Dengan mengizinkan pemakaian bibit GMO, produktivitas kedelai di dalam negeri diharapkan naik dari rata-rata 1,6-2 ton per hektar saat ini menjadi 3,5-4 ton per hektar. Pemerintah juga menargetkan perluasan areal tanam kedelai menjadi 1 juta hektar dalam kurun 2-3 tahun ke depan. Salah satunya melalui sistem penanaman tumpang sari dengan jagung.
Sederet rencana itu terkesan ideal guna mendongkrak produksi kedelai. Sebab, Indonesia terjebak makin dalam di lubang ketergantungan kedelai impor, porsinya mencapai sekitar 90 persen dari total kebutuhan yang mencapai 2,4-3 juta ton per tahun.
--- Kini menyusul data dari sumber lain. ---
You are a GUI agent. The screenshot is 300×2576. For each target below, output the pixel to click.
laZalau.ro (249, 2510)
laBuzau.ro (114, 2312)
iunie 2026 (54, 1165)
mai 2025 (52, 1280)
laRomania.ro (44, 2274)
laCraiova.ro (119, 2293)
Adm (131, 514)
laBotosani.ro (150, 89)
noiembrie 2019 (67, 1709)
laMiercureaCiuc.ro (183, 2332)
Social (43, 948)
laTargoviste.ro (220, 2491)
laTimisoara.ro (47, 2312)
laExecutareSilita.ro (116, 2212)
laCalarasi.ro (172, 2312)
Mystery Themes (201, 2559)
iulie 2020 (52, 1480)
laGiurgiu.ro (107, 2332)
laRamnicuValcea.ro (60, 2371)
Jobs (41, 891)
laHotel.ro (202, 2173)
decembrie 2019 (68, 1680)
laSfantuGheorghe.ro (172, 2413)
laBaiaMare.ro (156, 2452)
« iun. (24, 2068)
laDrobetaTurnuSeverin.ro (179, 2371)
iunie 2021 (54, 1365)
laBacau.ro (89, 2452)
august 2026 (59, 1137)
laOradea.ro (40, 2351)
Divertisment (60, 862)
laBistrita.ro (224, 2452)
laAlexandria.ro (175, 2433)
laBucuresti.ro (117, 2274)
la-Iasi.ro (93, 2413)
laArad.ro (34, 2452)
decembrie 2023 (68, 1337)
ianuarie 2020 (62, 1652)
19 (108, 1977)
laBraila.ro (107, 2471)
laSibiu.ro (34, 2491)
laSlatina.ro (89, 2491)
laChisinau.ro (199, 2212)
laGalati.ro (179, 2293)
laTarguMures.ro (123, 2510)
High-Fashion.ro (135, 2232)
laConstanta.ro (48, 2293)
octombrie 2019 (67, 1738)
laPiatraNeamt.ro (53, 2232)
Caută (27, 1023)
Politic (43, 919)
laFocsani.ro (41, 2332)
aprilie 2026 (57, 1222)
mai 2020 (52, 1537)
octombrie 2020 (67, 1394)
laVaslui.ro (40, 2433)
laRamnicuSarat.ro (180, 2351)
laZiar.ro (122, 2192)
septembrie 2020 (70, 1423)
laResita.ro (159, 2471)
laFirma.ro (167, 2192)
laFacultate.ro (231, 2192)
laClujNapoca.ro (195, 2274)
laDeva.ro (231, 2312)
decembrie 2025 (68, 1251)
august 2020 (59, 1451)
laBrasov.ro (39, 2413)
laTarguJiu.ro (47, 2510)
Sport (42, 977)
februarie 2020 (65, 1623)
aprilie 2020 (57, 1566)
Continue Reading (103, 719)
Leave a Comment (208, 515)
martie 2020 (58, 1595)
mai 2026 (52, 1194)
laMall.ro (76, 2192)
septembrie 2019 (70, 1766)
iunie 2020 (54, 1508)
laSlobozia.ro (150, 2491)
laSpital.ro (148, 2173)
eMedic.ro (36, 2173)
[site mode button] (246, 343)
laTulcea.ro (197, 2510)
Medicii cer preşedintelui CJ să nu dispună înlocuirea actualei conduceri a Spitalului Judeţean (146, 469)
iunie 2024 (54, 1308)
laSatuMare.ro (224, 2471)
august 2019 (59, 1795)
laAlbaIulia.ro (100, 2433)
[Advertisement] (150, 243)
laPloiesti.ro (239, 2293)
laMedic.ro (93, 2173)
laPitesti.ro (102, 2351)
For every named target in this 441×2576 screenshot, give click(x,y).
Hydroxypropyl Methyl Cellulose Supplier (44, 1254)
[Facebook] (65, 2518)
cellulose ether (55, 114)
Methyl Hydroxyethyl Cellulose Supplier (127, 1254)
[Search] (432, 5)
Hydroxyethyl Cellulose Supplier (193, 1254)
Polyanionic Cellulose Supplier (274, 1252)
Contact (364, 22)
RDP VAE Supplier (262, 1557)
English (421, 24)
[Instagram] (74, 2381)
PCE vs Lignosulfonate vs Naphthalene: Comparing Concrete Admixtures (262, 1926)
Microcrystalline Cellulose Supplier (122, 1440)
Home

Amerika Serikat, Brasil, dan Argentina merupakan negara utama sumber impor kedelai Indonesia. Selama tahun 2015-2019, impor dari ketiga negara itu mencakup lebih dari 95 persen kedelai yang diimpor Indonesia.
Tak menguntungkan
Kedelai adalah satu dari tiga komoditas ”emas” di sektor pangan yang berulang menjadi sasaran program pemerintah. Kabinet Reformasi di era Presiden BJ Habibie, misalnya, mengusung program Gerakan Mandiri Padi, Kedelai, dan Jagung (Gema Palagung) tahun 1998. Sementara Kabinet Kerja di era Presiden Joko Widodo mengusung program Upaya Khusus Padi Jagung Kedelai (Upsus Pajale) tahun 2015.
Kedelai juga punya instrumen regulasi yang relatif lebih lengkap dibandingkan komoditas lain. Guna melindungi petani, misalnya, ada Peraturan Presiden Nomor 20 Tahun 2017 tentang Penugasan kepada Bulog dalam Rangka Ketahanan Pangan Nasional. Regulasi ini mengamanatkan Bulog untuk menjaga ketersediaan dan stabilisasi harga di tingkat konsumen dan produsen.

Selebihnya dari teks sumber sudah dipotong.